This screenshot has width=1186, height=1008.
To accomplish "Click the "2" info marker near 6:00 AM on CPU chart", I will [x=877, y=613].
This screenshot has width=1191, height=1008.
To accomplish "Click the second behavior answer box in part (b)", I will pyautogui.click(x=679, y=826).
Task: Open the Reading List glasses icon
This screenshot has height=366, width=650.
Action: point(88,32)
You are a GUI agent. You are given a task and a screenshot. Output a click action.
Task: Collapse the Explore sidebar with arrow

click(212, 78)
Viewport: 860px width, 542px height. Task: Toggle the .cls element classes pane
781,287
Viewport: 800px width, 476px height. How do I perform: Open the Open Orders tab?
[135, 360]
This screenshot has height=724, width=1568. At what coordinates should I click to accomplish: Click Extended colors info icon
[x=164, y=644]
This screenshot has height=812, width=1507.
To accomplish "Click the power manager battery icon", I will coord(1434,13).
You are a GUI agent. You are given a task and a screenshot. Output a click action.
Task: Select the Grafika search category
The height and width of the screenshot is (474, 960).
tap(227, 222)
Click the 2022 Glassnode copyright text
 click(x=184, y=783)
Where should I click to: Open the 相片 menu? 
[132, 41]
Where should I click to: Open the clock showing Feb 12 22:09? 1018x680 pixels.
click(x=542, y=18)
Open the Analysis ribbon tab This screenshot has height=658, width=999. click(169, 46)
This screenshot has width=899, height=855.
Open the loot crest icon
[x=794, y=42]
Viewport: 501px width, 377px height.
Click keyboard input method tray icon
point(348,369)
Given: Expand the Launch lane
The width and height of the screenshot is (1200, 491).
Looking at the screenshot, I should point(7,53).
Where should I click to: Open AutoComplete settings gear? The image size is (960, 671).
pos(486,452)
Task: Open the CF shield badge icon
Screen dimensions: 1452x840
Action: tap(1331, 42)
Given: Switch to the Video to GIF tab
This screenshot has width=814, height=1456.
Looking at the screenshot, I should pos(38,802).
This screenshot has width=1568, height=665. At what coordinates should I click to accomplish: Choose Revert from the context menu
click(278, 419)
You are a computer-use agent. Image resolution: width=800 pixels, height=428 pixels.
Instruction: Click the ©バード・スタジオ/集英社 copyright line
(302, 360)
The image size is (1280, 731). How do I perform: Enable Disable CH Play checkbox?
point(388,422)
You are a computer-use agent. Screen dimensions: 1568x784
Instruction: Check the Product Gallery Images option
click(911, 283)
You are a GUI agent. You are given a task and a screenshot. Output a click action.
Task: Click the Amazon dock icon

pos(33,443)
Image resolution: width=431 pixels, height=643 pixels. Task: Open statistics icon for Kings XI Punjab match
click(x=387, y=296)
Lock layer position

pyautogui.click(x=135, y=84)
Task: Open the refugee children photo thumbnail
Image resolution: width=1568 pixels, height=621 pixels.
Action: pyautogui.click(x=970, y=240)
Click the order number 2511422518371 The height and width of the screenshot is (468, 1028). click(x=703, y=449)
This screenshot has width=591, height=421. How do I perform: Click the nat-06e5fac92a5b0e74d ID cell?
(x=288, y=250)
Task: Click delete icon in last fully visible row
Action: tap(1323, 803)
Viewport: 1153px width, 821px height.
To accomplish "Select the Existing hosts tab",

┄┄┄┄┄┄┄┄┄┄┄┄┄┄┄┄┄┄┄┄

- [What you should do]
Scan the material above for "Select". Copy every line where it appears.

- [Response to the task]
Task: Select the Grafika search category
To accomplish "Select the Existing hosts tab",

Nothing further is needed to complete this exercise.